The ruling made in Mayor and Selectmen of the Town of Homer v. Blackburn, 27 La. Ann. 544, is also very much in point.

There is an earlier case, State v. Jumel, 13 La. Ann. 399, where the court used language which we cannot reconcile with the subsequent rulings or with our own opinion, and which must therefore be considered overruled. The same may be said of the ruling in State ex rel. Courrege v. Mayor, 50 La. Ann. 45, 23 So. 92, so far as it is pertinent.

In State v. Authement, 139 La. 1070, 72 So. 739, the defendant was convicted of an offense for which the penalty was a fine not less than $100 nor more than $5,000, or imprisonment in jail for a term not less than 90 days nor more than 2 years, or both the fine and imprisonment, at the discretion of the court. See section 24 of Act 189 of 1910, p. 302. He was sentenced to pay a fine of $301 or be imprisoned for the minimum term of 90 days. The question was whether this court had jurisdiction — whether the fine was actually imposed. We concluded that the fine was actually imposed, notwithstanding it was only an alternative sentence. But the writer of the opinion in the case assumed that the alternative penalty of imprisonment for 90 days — even though it was the minimum term fixed by the statute which was violated — was not imposed under authority of the statute which was violated, but was imposed under authority of section 980 of the Revised Statutes. The section of the Revised Statutes, however, could not possibly have controlled the judge in fixing the sentence, because the statute which was violated fixed the maximum term of imprisonment twice as long as the maximum term fixed by section 980 of the Revised Statutes.

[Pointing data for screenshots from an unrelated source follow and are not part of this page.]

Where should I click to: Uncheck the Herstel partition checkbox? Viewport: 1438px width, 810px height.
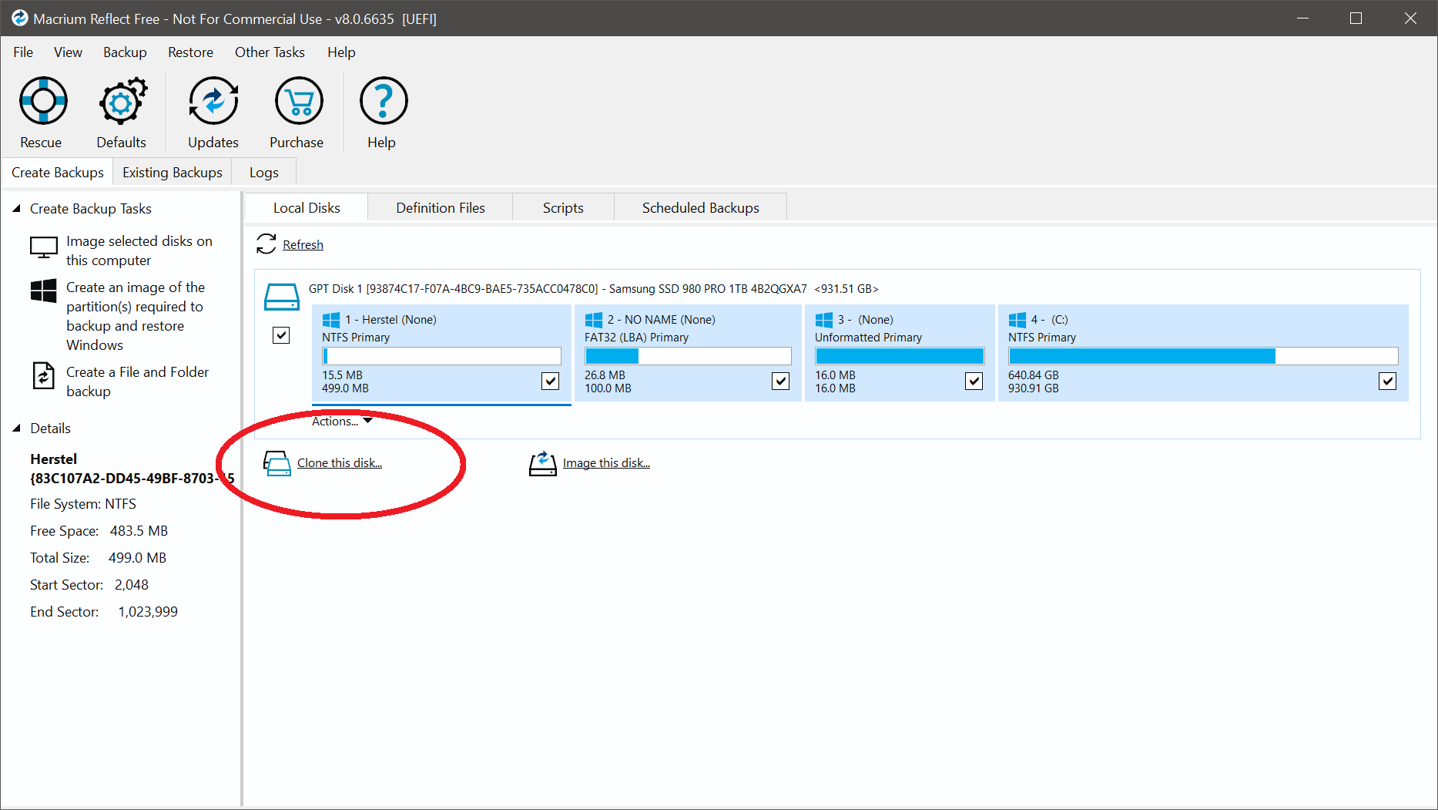coord(550,381)
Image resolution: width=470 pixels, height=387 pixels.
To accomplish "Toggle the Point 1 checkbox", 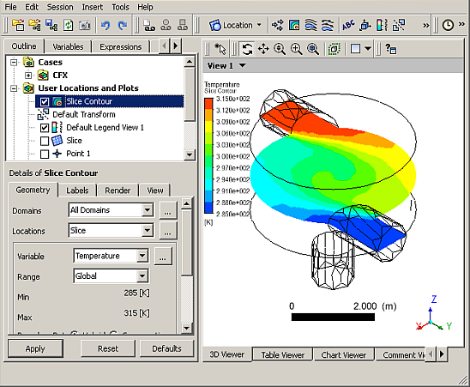I will tap(45, 154).
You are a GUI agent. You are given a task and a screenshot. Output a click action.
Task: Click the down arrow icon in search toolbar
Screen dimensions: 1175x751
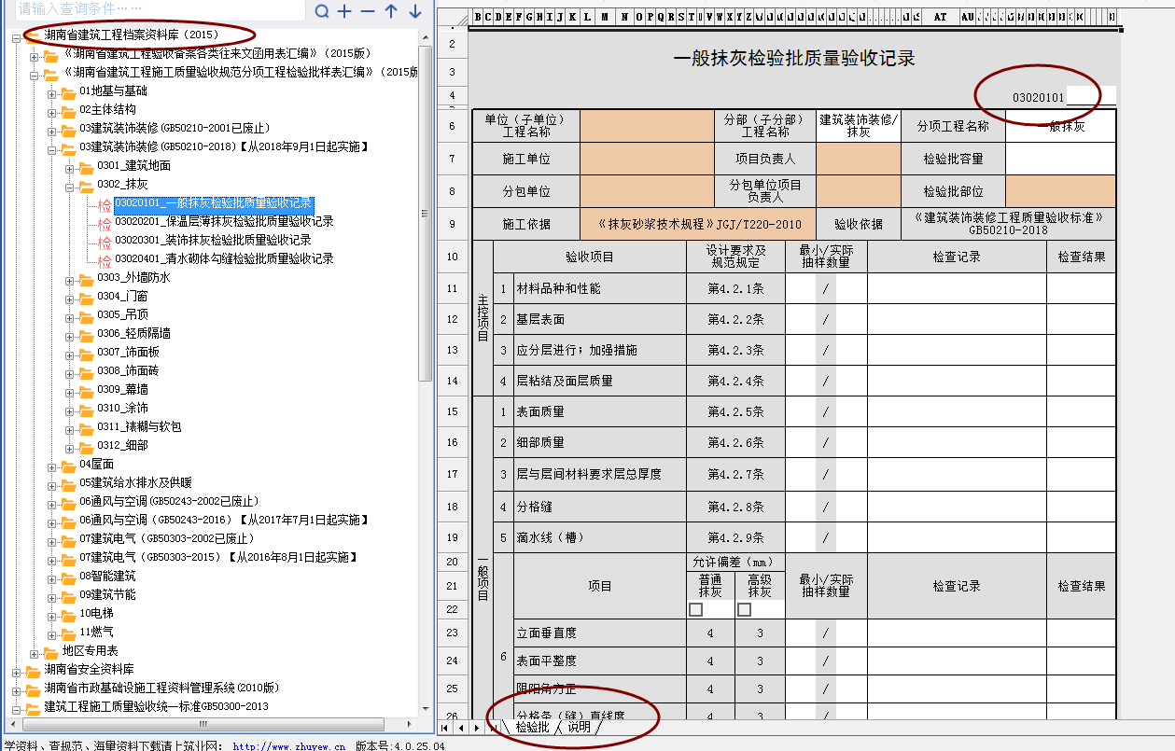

The following expression in the opinion, therefore, was founded upon the presumption — which we are constrained to say was *Page 221 not substantial — that the alternative sentence of 90 days' imprisonment was imposed, not under authority of the statute that was violated, but under authority of section 980 of the Revised Statutes, viz.:

"The pronouncing of this alternative sentence at that time, or, as one might say, thus anticipatorily, is done as a mere matter of convenience; in reality the case is ripe for this alternative sentence, only after the accused has failed to pay the fine, and the recovery of it out of his property has been found to be impracticable."

The dissertation which we have quoted was not essential to the ruling and is therefore not authoritative.

The verdict appealed from is affirmed; the sentence to pay a fine of $500 and costs, and to be imprisoned 60 days, is affirmed; the additional sentence of imprisonment for 6 months in default of payment of the fine is annulled.